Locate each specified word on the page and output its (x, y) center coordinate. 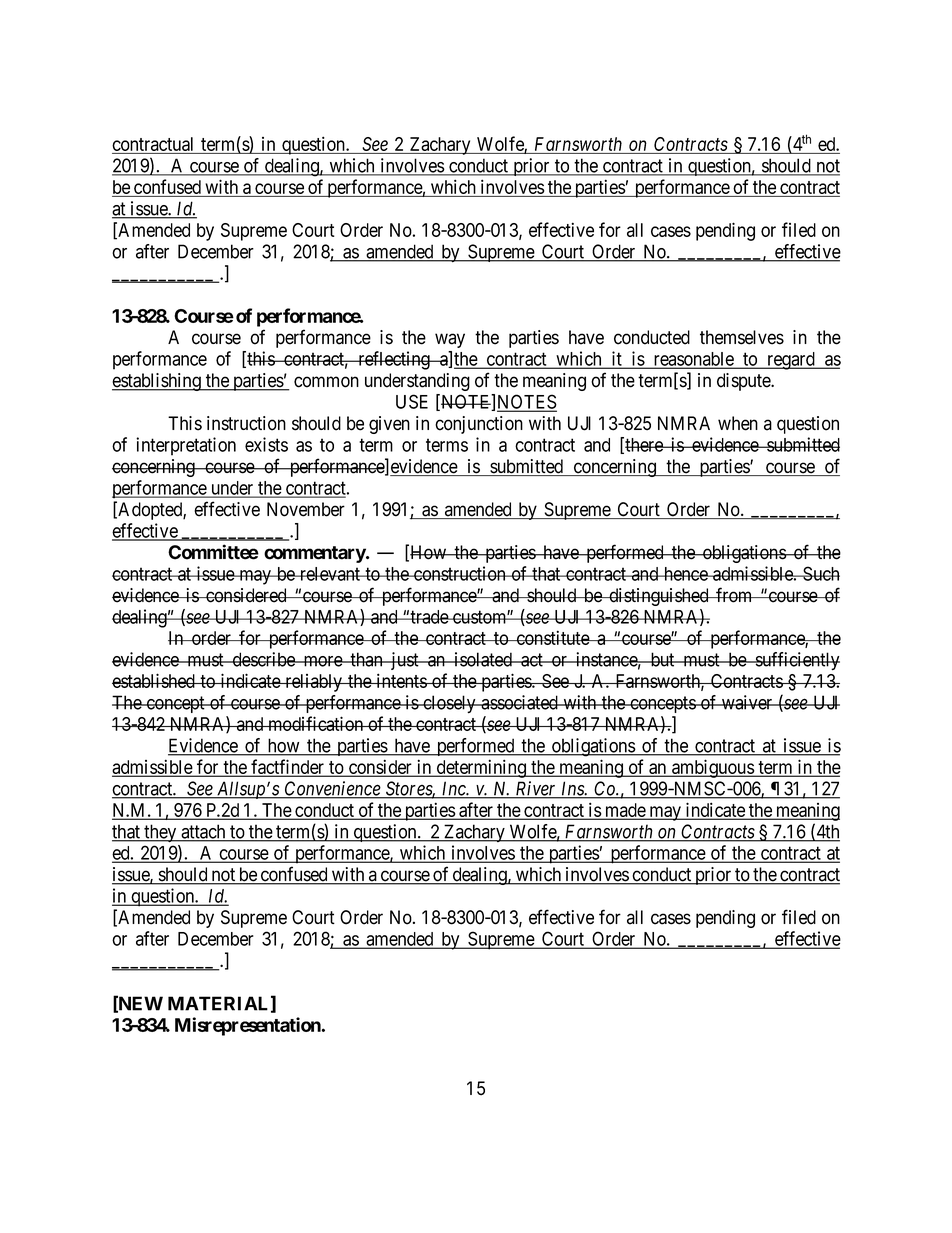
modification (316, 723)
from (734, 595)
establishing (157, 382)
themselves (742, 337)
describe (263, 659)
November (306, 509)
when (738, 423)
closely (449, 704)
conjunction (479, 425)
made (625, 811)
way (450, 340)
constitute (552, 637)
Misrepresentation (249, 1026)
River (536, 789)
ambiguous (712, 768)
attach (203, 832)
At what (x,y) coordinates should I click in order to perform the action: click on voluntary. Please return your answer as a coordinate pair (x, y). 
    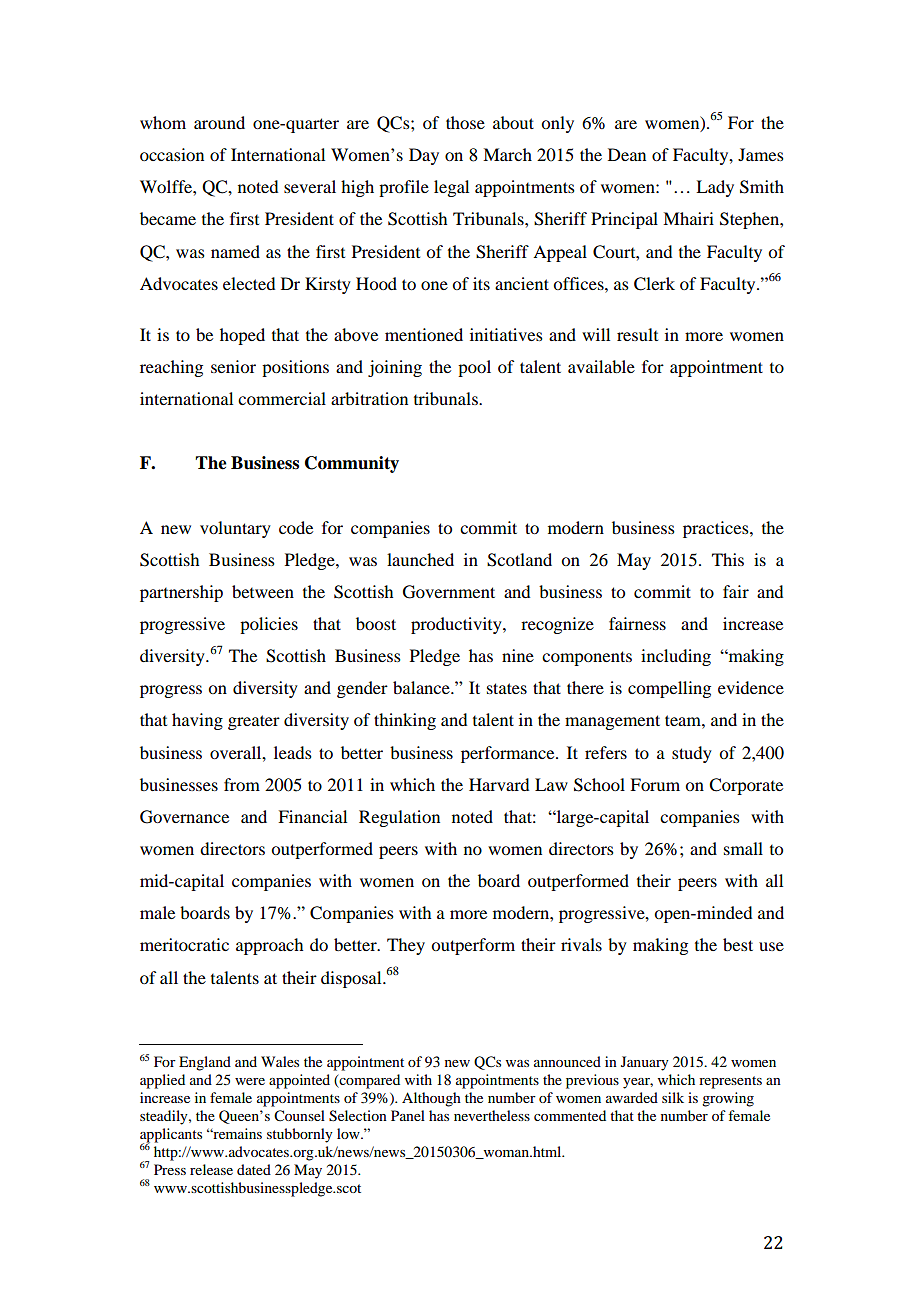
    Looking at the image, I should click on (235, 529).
= = = = =
Copy out every line of the listing above that contains the word "should".

**SOLUTION TO THE EXERCISE:**
At what (x,y) coordinates should I click in order to perform the action: click on voluntary. Please return your answer as a coordinate pair (x, y). 
    Looking at the image, I should click on (235, 529).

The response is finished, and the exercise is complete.